An example is necessary at this juncture. People get sick, they just do. They get the flu or flu-like symptoms and they try to battle this with various remedies; but what about environment? Sure, you can wash your hands and you can stay away from people who are sick, but what about the ones that are incubating the disease or are “carriers” without being aware? We all react to sickness, but rarely change our environment to prevent the disease. After reading about the flu, I found out that flu bugs, as many diseases, love dry climates, as well as a certain PH in the air. So, what if you humidify the air? The rate of the disease goes down based on the absolute humidity (actual amount of moisture in the air) instead of “relative humidity” (the ratio of air water vapor to saturation, which may vary according to temperature, see article below as citation) according to one study that was a reevaluation of a previous study on humidity and flu (http://www.webmd.com/cold-and-flu/news/20090213/influenza-linked-to-absolute-humidity). What this means is that increasing the amount of water in the air can reduce the amount of flu in that air, since they hate high absolute humidity. But, you ask, why is there flu in the tropics which has a high humidity? Extrapolating the conventional wisdom of the absolute humidity, it is because the “relative humidity” is high but the absolute humidity may be low even though it is humid, since temperature is a factor and there is high temperature in the tropics.

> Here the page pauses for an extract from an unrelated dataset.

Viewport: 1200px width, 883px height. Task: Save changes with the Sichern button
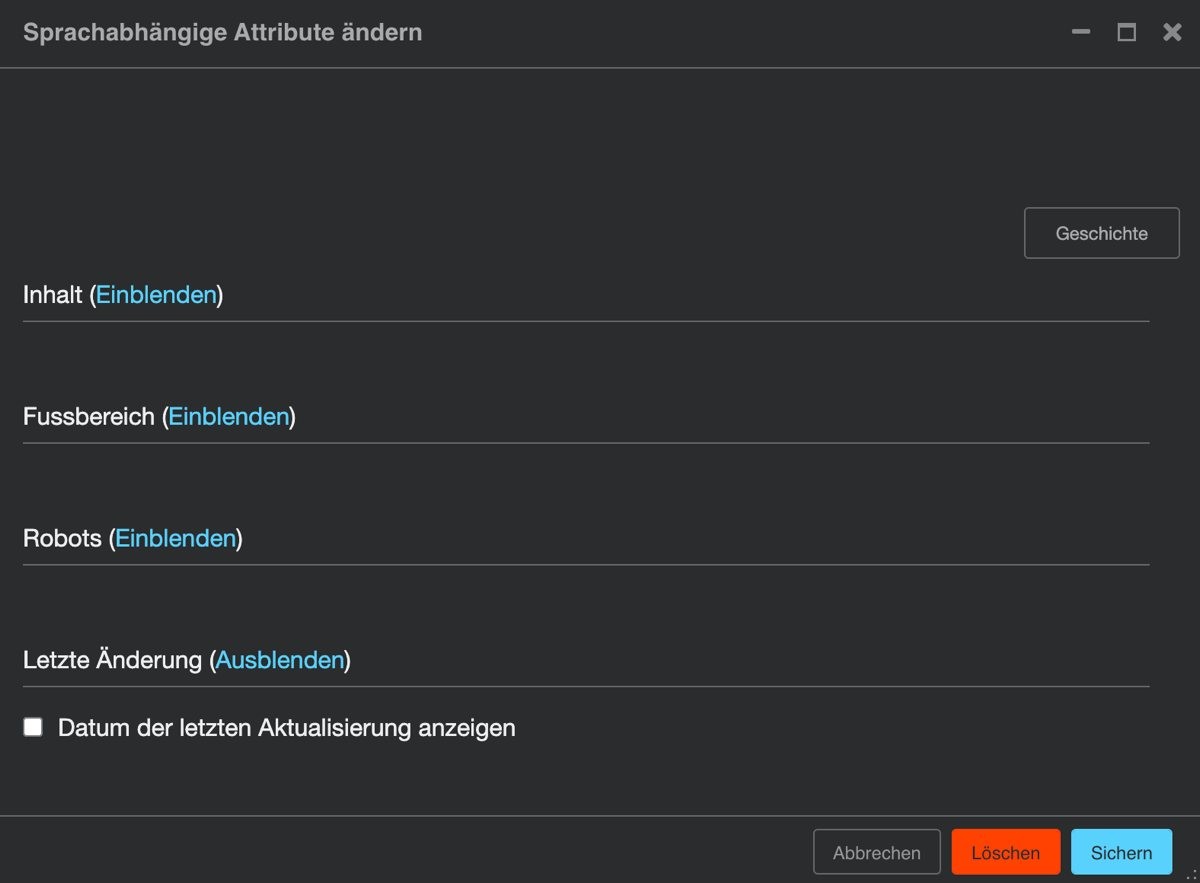(1122, 853)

Taken one step further, remember those hot springs and the steam baths? Well, if the absolute humidity is high, then the bugs don’t want a part of that and therefore reduction of disease. The people that lived by taking steam baths did not understand the data portion of the answer, they just knew that when they took them they got sick less. Works for that person, maybe it will work for me.

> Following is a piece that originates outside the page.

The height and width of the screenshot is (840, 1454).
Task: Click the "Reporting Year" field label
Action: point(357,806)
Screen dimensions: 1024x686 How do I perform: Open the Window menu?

So what did we learn from this little foray into the world of data analytics? The analysis is 90% of the process, folks. Whether you are talking about the flu or cybersecurity, it is all the same.
Did I just make a segue without using that tool? Ooops. So let’s talk about data analysis and cybersecurity. There are tools out there right now that are collecting an immense amount of data, usually to spot an outlier that will reveal the culprit trying to take corporate information and sell it to some other company at the highest bidder, or maybe an insider threat that is bringing down the network, or possibly someone taking 1 cent from every other employee and putting it in their paycheck (see “Superman III”). But what the data does is just the beginning and you could actually prevent this stuff by some good old fashioned analysis prior to getting the data. This means that people have to be vigilant, all the employees have to be observant to their workplace environment. Analysis is not necessarily sitting in front of a white board filled with formulas, nor in front of a computer staring at charts and graphs. It is just being observant and using a hundred set of eyes rather than one automated tool. Yes, the tool can help to corral the numbers, but it is really the observation that is the value added measure.

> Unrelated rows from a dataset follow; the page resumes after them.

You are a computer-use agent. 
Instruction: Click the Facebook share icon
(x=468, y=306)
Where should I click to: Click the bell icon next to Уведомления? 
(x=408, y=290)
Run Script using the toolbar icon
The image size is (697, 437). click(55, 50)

Once when I was at home talking with my Dad, I asked him when the neighbor got a trailer. He looked at me and asked me how did I know about that since they had not picked it up and certainly had not told many people. I told him that I saw their truck and it had an “extended” outside rear view mirror, which is used when hauling trailers. He just looked at me and smiled. I knew then to keep my eyes open for future possibilities.
One last thing about analysis — there is some guessing to this. The more analysis you do, the more you look for information that will either confirm or deny that guess. As the information becomes more apparent, your probability of being right or wrong also increases.
I will write more on this, but suffice it to say that analysis is something we do every day as parents, adults, and certainly a member of the planet Earth. There are those that analyze very complicated elements of human endeavor such as people like Claude Shannon (see “Fortune’s Formula” by William Poundstone), or more simple analysis like writing a paper for school. In all cases, it is brought to a conclusion with your brain, not just chart or graph which are tools but not the ultimate answer. Look around you and listen, analysis starts there.